Khartoum s’est d’ailleurs récemment félicité du bon déroulement des négociations avec les États-Unis et a annoncé le 2 février – par le biais de son Conseil souverain – l’invitation du dirigeant Abdel Fattah Al-Burhane pour une visite officielle à Washington, la première invitation d’un haut responsable soudanais par les États-Unis depuis plus de 30 ans.

Toutefois, L’ONU met en garde contre un effondrement du pays. Une année après avoir été en première ligne pour faire tomber le régime d’Omar Al-Bachir, les médecins soudanais mettent en garde contre un nouvel ennemi: le coronavirus.

Le gouvernement de transition reconnaît les pénuries de matériel médical, mais il pointe les presque trente ans de dictature d’Omar Al-Bachir, qui ont mené le Soudan à la ruine.

La situation du Soudan est d’autant plus préoccupante que le pays ne peut compter que sur lui-même. «Il n’y a qu’une manière de prévenir une catastrophe humanitaire: les donateurs doivent tendre la main au Soudan», réclame la haut-commissaire aux droits de l’homme Michelle Bachelet.

Un plan d'urgence  été lancé par Abdallah Hamdok pour lutter contre le chômage, pour le renforcement des institutions économiques et la réouverture des discussions avec les bailleurs de fonds internationaux, dont la Banque mondiale et le Fonds monétaire international (FMI). L'institution de Bretton Woods a fait un constat amer : « Malgré les opportunités créées par le changement de régime et la bonne volonté du gouvernement, les défis sont de taille », peut-on lire dans le compte rendu des analystes du FMI publié en février dernier.

Les investissements pour relancer la compétitivité, rétablir les équilibres budgétaires et baisser l'inflation sont difficiles, voire impossibles à concrétiser et le pays croule sous le poids d’une dette colossale de plus de 150 milliards de dollars.

Des fonds qui n’ont pas toujours servi au développement du pays. Selon des sources au sein du renseignement soudanais, des millions de dollars ont été exfilrés du pays  au bénéfice de l’ancien dictateur et ses complices au pouvoir. Des fonds qui ont trouvé refuge en Iran et au Qatar, pays avec lesquels Al Bachir maintenait des liens solides depuis les années 90.

Le développement du port de Suakin en mer Rouge au large des côtes soudanaises, a fait l’objet d’un accord entre le Qatar et le Soudan en mars 2018. Etait-ce vraiment un investissement économique?
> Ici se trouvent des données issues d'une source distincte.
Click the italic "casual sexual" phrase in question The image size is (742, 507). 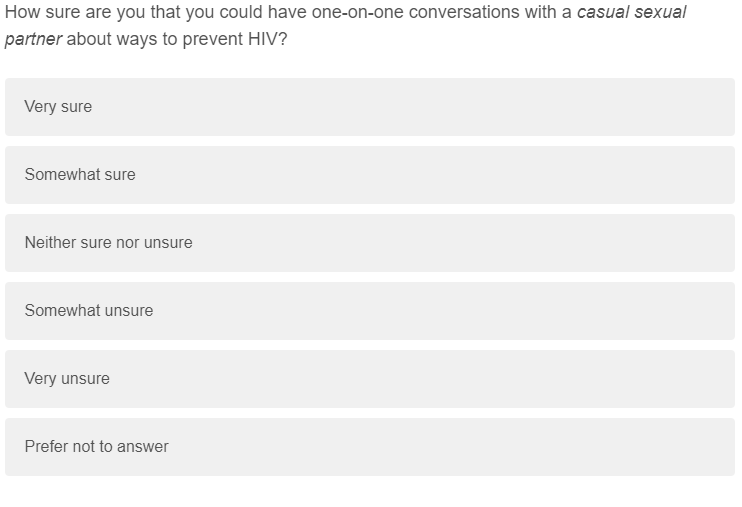pos(632,12)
Des doutes planaient sur la destination des fonds surtout après que le gouvernement érythréen ait publié une déclaration accusant le Qatar de financer des groupes extrémistes au Soudan. Selon les mêmes sources Al Bachir a touché des pots de vin sur ce projet.

Omar Al Bachir avec l'Emir du Qatar Omar Al Bachir avec l'Emir du Qatar
«Les partisans de l’islamiste radical, Mohammed Jumma (un terroriste notoire), ont secrètement ouvert un bureau dans une zone isolée pour organiser des activités politiques et militaires et pour former leurs membres. Le financement de leurs activités est assuré par l'ambassade du Qatar à Khartoum. La formation et les autres fonctions logistiques sont gérées par le Service soudanais de sécurité et de renseignement », indiquait le communiqué.

Le Soudan est aujourd’hui à la croisée des chemins. Il est obligé de trouver une issue viable à la crise dans laquelle il se débat, aggravée, d’autant plus, par la pandémie du Covid-19. Mission impossible sans le soutien de la communauté internationale et les organisations financières internationales qui exigeront d’abord le rapatriement des fonds.